- _TRY IT_:
Could you give the entries again, exactly as written?

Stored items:
○ ○ ○ ○

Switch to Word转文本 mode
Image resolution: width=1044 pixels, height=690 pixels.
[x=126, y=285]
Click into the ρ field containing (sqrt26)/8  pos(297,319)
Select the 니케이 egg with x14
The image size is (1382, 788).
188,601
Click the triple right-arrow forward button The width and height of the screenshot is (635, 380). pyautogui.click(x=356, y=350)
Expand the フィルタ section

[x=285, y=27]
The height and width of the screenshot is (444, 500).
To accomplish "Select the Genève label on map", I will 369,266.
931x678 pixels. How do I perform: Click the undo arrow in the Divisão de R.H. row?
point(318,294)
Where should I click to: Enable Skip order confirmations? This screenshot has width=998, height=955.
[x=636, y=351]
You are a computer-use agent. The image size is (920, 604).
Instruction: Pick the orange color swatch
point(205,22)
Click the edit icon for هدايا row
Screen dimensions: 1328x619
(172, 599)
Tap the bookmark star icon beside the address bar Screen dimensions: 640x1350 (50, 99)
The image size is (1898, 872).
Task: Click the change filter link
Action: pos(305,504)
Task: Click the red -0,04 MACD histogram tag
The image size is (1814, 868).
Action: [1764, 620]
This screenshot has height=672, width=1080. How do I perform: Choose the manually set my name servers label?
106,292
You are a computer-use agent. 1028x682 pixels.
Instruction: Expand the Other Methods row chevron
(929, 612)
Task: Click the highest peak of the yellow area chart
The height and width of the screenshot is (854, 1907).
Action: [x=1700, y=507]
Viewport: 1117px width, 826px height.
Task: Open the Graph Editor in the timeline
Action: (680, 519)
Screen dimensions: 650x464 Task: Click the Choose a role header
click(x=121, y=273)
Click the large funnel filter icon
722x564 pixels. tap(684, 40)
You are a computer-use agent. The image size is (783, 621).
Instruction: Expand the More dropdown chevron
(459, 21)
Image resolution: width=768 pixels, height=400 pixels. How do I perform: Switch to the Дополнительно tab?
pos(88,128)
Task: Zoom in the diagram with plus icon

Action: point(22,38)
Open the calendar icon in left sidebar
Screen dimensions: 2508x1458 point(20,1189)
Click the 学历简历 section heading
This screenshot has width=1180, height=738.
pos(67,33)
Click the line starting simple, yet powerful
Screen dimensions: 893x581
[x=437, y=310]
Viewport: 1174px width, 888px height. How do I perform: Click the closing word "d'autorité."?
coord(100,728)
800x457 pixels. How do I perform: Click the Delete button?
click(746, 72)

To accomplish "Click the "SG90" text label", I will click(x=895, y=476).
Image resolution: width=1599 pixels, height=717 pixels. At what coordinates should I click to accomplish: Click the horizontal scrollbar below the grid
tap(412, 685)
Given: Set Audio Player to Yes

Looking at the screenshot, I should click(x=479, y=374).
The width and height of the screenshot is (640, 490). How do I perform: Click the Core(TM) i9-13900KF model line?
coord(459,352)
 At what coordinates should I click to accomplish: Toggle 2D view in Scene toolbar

○ ○ ○ ○

- _REPLY_:
Switch to Word转文本 mode
Image resolution: width=1044 pixels, height=690 pixels.
[x=126, y=285]
Click into the ρ field containing (sqrt26)/8  pos(297,319)
Select the 니케이 egg with x14
The image size is (1382, 788).
188,601
Click the triple right-arrow forward button The width and height of the screenshot is (635, 380). pyautogui.click(x=356, y=350)
Expand the フィルタ section

[x=285, y=27]
The height and width of the screenshot is (444, 500).
To accomplish "Select the Genève label on map", I will 369,266.
931x678 pixels. How do I perform: Click the undo arrow in the Divisão de R.H. row?
point(318,294)
Where should I click to: Enable Skip order confirmations? This screenshot has width=998, height=955.
[x=636, y=351]
You are a computer-use agent. The image size is (920, 604).
Instruction: Pick the orange color swatch
point(205,22)
Click the edit icon for هدايا row
Screen dimensions: 1328x619
(172, 599)
Tap the bookmark star icon beside the address bar Screen dimensions: 640x1350 (50, 99)
The image size is (1898, 872).
Task: Click the change filter link
Action: pos(305,504)
Task: Click the red -0,04 MACD histogram tag
The image size is (1814, 868).
Action: [1764, 620]
This screenshot has height=672, width=1080. How do I perform: Choose the manually set my name servers label?
106,292
You are a computer-use agent. 1028x682 pixels.
Instruction: Expand the Other Methods row chevron
(929, 612)
Task: Click the highest peak of the yellow area chart
The height and width of the screenshot is (854, 1907).
Action: [x=1700, y=507]
Viewport: 1117px width, 826px height.
Task: Open the Graph Editor in the timeline
Action: (680, 519)
Screen dimensions: 650x464 Task: Click the Choose a role header
click(x=121, y=273)
Click the large funnel filter icon
722x564 pixels. tap(684, 40)
You are a computer-use agent. The image size is (783, 621).
Instruction: Expand the More dropdown chevron
(459, 21)
Image resolution: width=768 pixels, height=400 pixels. How do I perform: Switch to the Дополнительно tab?
pos(88,128)
Task: Zoom in the diagram with plus icon

Action: point(22,38)
Open the calendar icon in left sidebar
Screen dimensions: 2508x1458 point(20,1189)
Click the 学历简历 section heading
This screenshot has width=1180, height=738.
pos(67,33)
Click the line starting simple, yet powerful
Screen dimensions: 893x581
[x=437, y=310]
Viewport: 1174px width, 888px height. How do I perform: Click the closing word "d'autorité."?
coord(100,728)
800x457 pixels. How do I perform: Click the Delete button?
click(746, 72)

To accomplish "Click the "SG90" text label", I will click(x=895, y=476).
Image resolution: width=1599 pixels, height=717 pixels. At what coordinates should I click to accomplish: Click the horizontal scrollbar below the grid
tap(412, 685)
Given: Set Audio Player to Yes

Looking at the screenshot, I should click(x=479, y=374).
The width and height of the screenshot is (640, 490). How do I perform: Click the Core(TM) i9-13900KF model line?
coord(459,352)
 At what coordinates should I click to accomplish: Toggle 2D view in Scene toolbar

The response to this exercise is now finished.